### What you will do:
Below is a listing. Gather each line of it that contains "column".
───
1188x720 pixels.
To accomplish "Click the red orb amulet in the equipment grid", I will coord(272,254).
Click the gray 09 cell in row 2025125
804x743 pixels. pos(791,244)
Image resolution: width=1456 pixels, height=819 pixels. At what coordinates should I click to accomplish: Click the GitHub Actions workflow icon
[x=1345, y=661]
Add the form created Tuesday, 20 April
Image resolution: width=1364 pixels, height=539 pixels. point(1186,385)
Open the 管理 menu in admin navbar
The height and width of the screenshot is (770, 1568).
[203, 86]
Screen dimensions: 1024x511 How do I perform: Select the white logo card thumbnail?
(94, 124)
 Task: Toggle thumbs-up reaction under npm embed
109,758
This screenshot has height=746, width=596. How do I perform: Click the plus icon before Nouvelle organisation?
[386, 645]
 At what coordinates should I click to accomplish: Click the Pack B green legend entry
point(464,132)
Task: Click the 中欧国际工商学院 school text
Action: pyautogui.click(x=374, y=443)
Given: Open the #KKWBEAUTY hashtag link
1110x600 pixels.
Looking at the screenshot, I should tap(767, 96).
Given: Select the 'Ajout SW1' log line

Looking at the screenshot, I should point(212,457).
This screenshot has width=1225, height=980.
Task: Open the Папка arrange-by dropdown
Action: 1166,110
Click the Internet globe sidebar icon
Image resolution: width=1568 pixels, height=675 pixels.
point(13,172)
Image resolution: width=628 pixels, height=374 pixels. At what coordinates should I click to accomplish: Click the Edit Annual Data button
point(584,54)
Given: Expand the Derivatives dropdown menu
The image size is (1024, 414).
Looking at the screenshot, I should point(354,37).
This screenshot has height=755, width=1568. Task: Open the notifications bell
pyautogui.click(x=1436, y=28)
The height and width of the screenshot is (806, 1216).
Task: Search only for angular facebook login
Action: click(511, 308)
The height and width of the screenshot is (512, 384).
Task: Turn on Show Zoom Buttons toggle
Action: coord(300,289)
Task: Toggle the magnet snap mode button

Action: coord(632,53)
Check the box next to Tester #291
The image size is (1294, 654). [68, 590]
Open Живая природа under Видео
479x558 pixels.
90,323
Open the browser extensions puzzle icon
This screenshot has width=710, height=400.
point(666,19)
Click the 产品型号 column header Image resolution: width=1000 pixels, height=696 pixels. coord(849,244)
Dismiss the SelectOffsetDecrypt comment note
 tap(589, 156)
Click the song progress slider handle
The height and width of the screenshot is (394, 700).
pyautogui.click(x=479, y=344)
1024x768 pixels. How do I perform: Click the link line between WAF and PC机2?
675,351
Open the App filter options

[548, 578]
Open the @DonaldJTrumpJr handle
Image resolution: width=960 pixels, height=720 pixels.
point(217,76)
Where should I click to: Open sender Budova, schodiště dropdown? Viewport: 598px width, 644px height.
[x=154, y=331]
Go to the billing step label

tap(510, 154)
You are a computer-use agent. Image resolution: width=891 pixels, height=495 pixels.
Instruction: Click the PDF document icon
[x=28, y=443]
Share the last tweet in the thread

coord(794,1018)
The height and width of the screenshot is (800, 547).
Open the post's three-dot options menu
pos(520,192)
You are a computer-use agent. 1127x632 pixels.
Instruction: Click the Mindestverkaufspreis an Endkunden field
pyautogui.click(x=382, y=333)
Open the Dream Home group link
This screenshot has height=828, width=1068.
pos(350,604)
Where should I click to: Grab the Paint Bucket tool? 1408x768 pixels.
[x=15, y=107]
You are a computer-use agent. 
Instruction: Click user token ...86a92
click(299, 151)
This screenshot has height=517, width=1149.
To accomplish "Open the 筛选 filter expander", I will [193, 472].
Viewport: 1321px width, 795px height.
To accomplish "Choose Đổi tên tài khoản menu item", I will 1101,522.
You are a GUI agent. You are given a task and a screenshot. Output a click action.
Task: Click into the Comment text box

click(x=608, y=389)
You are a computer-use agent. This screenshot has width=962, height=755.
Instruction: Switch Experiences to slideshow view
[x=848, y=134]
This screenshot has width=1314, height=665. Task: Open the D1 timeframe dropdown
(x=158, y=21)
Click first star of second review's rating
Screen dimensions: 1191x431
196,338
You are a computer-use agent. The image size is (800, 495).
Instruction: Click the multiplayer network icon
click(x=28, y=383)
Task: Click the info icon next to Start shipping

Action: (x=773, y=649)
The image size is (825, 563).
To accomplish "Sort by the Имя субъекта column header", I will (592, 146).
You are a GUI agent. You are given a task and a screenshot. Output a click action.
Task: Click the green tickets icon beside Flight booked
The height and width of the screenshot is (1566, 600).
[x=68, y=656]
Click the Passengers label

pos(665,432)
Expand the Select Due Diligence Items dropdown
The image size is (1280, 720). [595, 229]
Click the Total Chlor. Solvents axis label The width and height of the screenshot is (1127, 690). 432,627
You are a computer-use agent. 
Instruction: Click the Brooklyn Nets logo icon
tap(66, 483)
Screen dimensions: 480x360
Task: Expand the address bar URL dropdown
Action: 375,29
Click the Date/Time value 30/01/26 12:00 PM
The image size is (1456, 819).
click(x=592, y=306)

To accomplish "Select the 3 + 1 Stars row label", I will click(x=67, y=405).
───
### Exercise response:
Click the 产品型号 column header Image resolution: width=1000 pixels, height=696 pixels. coord(849,244)
To accomplish "Sort by the Имя субъекта column header", I will (592, 146).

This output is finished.